Scientists found that one of the Milky Way’s galactic neighbors is much more massive than previously believed, implying the existence of an extended halo of dark matter that could be the result of one ancient galaxy swallowing up another.
(CN) — Astrophysicists say that an extended halo of dark matter may surround Tucana II, one of the many dwarf galaxies neighboring the Milky Way. The ancient galaxy may also have been the site of one of the universe’s earliest galactic collisions.
A bona fide celestial fossil, all signs point to Tucana II’s extremely old age. The scientists say Tucana II, located a cozy 163,000 light years from Earth, is “the most metal-poor known galaxy” — suggesting the galaxy was formed before the universe was producing heavy elements. Astronomers call these ultra-faint dwarf galaxies.
These are the galaxies richest in dark matter, that difficult-to-detect substance that apparently interacts with no form of observable electromagnetic radiation — such as visible light, radio waves or gamma rays — but whose existence is implied by gravitational effects that could not otherwise be explained.
Dark matter could explain, for instance, why galaxies don’t fly apart.

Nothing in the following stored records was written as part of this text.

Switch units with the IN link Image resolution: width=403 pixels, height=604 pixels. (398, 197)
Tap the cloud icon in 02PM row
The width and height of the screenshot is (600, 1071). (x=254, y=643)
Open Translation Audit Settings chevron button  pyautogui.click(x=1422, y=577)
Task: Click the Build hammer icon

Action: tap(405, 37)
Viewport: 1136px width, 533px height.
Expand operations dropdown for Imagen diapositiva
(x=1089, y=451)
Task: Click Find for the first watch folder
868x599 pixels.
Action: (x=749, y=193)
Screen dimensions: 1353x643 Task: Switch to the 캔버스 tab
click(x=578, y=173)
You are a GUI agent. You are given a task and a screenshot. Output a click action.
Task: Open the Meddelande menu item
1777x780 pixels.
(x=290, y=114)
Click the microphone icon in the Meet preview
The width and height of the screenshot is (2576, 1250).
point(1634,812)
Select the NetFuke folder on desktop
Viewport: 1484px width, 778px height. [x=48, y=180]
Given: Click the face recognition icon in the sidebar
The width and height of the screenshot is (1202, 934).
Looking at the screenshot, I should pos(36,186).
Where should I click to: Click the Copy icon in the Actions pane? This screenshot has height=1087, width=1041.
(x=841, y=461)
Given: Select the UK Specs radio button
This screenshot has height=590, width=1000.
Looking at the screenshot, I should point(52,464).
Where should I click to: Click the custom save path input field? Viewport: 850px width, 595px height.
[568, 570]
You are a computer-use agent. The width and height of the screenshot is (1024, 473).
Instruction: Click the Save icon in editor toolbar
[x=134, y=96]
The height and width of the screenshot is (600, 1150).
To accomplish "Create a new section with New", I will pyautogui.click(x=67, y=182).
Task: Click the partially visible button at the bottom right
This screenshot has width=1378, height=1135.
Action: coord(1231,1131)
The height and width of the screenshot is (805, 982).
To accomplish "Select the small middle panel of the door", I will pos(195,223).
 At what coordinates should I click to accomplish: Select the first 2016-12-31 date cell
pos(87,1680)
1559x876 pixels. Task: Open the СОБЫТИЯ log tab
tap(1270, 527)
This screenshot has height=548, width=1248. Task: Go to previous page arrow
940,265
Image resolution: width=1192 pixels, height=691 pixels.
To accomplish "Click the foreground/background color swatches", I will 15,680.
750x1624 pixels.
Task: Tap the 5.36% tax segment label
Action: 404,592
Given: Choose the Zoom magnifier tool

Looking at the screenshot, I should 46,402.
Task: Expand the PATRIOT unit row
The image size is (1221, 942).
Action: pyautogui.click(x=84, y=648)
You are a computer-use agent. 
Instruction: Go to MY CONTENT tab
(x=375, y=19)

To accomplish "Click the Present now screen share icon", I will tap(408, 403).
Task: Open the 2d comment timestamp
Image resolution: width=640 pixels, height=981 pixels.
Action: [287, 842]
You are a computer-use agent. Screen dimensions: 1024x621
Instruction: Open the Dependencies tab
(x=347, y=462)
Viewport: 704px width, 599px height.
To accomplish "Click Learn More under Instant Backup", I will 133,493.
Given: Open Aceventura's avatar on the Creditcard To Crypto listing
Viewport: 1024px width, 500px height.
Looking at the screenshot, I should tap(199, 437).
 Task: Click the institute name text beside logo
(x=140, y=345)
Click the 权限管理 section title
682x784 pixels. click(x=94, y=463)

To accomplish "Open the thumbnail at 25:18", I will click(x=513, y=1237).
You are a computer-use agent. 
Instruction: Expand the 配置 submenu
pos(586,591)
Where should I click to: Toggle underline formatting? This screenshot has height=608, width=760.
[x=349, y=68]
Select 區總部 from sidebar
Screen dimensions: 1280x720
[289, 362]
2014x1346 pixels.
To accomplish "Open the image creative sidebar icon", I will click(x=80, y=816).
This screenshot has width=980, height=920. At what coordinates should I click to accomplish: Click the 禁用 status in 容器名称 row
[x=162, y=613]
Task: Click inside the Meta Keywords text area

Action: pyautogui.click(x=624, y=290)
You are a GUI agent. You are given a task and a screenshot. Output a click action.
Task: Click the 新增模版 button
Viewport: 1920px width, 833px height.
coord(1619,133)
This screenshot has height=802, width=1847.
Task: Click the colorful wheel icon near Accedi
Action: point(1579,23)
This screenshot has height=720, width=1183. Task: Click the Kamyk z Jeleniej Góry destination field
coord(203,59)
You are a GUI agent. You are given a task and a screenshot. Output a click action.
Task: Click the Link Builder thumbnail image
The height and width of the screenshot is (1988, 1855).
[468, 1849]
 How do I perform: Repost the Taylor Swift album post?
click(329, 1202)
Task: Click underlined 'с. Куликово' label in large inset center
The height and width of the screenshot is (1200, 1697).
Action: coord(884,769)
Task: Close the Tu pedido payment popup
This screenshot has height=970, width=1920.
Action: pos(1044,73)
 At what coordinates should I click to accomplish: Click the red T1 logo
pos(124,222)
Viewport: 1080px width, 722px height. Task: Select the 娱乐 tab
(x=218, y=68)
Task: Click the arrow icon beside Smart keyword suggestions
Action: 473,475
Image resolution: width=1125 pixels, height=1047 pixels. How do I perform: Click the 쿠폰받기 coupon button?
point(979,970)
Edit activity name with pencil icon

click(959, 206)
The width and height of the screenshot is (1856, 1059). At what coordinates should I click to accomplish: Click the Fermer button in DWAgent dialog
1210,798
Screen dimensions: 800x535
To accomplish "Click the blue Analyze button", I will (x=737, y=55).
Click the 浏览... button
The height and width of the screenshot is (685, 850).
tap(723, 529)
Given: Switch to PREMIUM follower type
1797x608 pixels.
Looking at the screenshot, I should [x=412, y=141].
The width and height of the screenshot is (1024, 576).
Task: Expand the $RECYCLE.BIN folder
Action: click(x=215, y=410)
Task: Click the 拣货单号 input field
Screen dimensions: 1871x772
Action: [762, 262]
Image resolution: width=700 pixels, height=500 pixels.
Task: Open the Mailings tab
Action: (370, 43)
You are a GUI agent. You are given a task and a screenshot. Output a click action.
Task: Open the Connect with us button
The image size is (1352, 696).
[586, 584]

Scientists rely on extremely sensitive imaging equipment, like high-resolution cameras and massive optical telescopes, to be able to infer dark matter’s presence in neighboring galaxies.
The concept of dark matter also helps answer questions such as why the stars at the edge of Tucana II still circle the galaxy’s center when all the observable matter suggests that the small galaxy should exert no pull on them.
“Tucana II has a lot more mass than we thought, in order to bound these stars that are so far away,” said Anirudh Chiti, study co-author and Massachusetts Institute of Technology graduate student, in a statement. “This means that other relic first galaxies probably have these kinds of extended halos too.”
Chiti works with Anna Frebel, astrophysicist and principal investigator for the MIT Kavli Institute for Astrophysics and Space Research. With the help of observations taken with the SkyMapper Telescope, a wide-field survey telescope in southeastern Australia, Chiti and Frebel pinpointed stars poor in metals located outside of the galaxy’s core.
Chiti developed an algorithm that picked out metal-poor stars, identifying nine new ones far from Tucana II’s galactic core.
“Ani’s analysis shows a kinematic connection, that these far-out stars move in lockstep with the inner stars, like bathwater going down the drain,” Frebel said in the statement. Their findings, co-produced with six other scientists, were published Monday in the scientific journal Nature Astronomy.
How does the galaxy maintain a gravitational pull on those faraway stars? An extended halo of dark matter, between three and five times more massive than first estimated, would explain the unusual extension of Tucana II’s most far-flung stars.
“Without dark matter, galaxies would just fly apart,” Chiti said, adding that dark matter “is a crucial ingredient in making a galaxy and holding it together.”
Though it is not yet possible for scientists to directly observe dark matter halos, halos have been inferred close to home: our own Milky Way galaxy is host to the unobservable matter. Monday’s research is the first evidence of an ultra-faint dwarf galaxy accommodating an extended halo of dark matter.
“This probably also means that the earliest galaxies formed in much larger dark matter halos than previously thought,” Frebel said. “We have thought that the first galaxies were the tiniest, wimpiest galaxies. But they actually may have been several times larger than we thought, and not so tiny after all.”
With the help of Chile’s Magellan Telescopes, a pair of optical telescopes each measuring 21 feet across, the researchers found that Tucana II’s outermost stars were three times as metal-poor than the stars at the center of the galaxy.
“This is the first time we’ve seen something that looks like a chemical difference between the inner and outer stars in an ancient galaxy,” Chiti said.
The group proposes that this difference could be explained by an early galactic merger.
“We may be seeing the first signature of galactic cannibalism,” Frebel said. “One galaxy may have eaten one of its slightly smaller, more primitive neighbors, that then spilled all its stars into the outskirts.”
Galactic mergers are commonplace in the modern universe.
“Tucana II will eventually be eaten by the Milky Way, no mercy,” Frebel added. “And it turns out this ancient galaxy may have its own cannibalistic history.”